There have been many Spanish sculptors over the centuries who have produced a range of sculptures for every purpose. Some Spanish sculptors invested their time in producing statues of some of the most important religious themes in Spanish culture such as the birth of Christ to his crucifixion, and everything in between.
Other Spanish sculptors dedicated their lives to the production of monuments in honour of other great Spaniards. You only have to come to study spanish to see the vast quantity of civil statues in towns and cities that commemorate painters, writers, generals and more. Abstract sculptures have also been a large part of the repertoire in Spanish culture. From monumental structures to imaginatively formed figures, Spanish sculptures are fantastic to behold.

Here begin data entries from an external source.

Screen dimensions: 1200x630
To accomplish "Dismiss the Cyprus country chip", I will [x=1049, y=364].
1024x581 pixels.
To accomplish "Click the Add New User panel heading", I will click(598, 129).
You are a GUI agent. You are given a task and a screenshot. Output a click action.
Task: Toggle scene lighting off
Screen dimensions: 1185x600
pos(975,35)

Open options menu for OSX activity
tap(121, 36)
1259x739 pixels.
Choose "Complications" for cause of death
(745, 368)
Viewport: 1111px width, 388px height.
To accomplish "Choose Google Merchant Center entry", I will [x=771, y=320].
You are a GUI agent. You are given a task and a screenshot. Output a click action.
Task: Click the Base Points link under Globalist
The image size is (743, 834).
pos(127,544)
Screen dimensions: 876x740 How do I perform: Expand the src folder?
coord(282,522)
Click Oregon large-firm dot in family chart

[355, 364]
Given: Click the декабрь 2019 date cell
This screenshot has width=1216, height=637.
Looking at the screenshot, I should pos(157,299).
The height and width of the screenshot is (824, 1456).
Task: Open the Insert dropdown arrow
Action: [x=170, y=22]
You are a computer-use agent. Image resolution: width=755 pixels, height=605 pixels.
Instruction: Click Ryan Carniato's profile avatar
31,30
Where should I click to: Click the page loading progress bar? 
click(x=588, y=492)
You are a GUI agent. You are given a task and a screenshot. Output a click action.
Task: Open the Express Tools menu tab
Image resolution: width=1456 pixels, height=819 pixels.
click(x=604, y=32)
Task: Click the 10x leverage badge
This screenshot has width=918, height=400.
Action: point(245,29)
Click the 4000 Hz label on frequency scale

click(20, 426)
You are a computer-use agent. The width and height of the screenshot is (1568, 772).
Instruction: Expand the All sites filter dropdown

However centuries before all of this, there were people on the Spanish peninsular who were creating sculptures with basic tools and simple techniques. A lot of the time, these sculptures were dedicated to Gods or religious scenes, yet other times, the sculptures were used to protect their creators and their livestock.
The Celts in Spain produced many 'Verraco' sculptures which were large sculptures made out of granite. These often depicted animal figures and especially bulls who were considered the protectors of the other livestock. A good example of Pre-Roman Spanish sculpture in Spain is the 'Toros de Guisando' (Bulls of Guisando) in Ávila which date back to around 200 BC.
Other Pre-Roman Spanish sculptures include the celebrated stone sculptures of what are thought to be Goddesses created by the Iberian people. Two of the most famous of these surviving sculptures include the 'Dama de Elche' and the 'Dama de Baza'.
During the Roman conquest of Spain, many sculptures that imitated the figures of Ancient Greek and Roman mythologies and Gods were created. Idols of the Gods Mercury and Hercules made from bronze and clay have been found in Spain, which now lie in various Spanish museums.
Other popular subjects for Spanish sculptors during this time were the current emperors of the Roman empire, of whom they would create busts and statues. There have also been some sarcophagi found from this period. The most well known sarcophagus of the Roman period is the one found in Husillos in Palencia which features relieves of mythological scenes and figures. The first Christian sarcophagus was discovered in Covarrubias. This sarcophagus is made of marble and has been dated back to the 3rd Century.
Early Christian Spanish sculpture consisted mainly in elaborately decorated sarcophagi which depict Biblical scenes and allegorical representations. Some of the best examples of these sarcophagi include the sarcophagus of Leocadius in Tarragona and the sarcophagus in the 'Iglesia basílica de Santa Engracia' in Zaragoza.
Also from this period of Spanish sculpture, many statues of various subjects, grave stones and mosaics have survived until today. The mosaics are particularly magnificent as they are both beautifully colourful as well as technically brilliant, following the style of the early Roman period.
During the 7th and 8th Centuries, there was a growth in the production of Spanish sculptures due to the influx of various foreign influences during this period. Also, rather than being able to pinpoint specific styles, it is easier to pick out variation by region. For example, in Catalonia, the influence of the nearby Toulouse school of sculpture can be seen in the Catalan sculpture of this time. In general terms however, Spanish sculpture during this period tended to be of a realistic and imitational style.
Marble became a popular material for sculpting during the Romanesque period of Spanish sculpture. Some of the best marble sculptures can be found in the Church of San Millán de la Cogolla in La Rioja which depict religious scenes, saints and angels. These sculptures date back to around the year of 1033.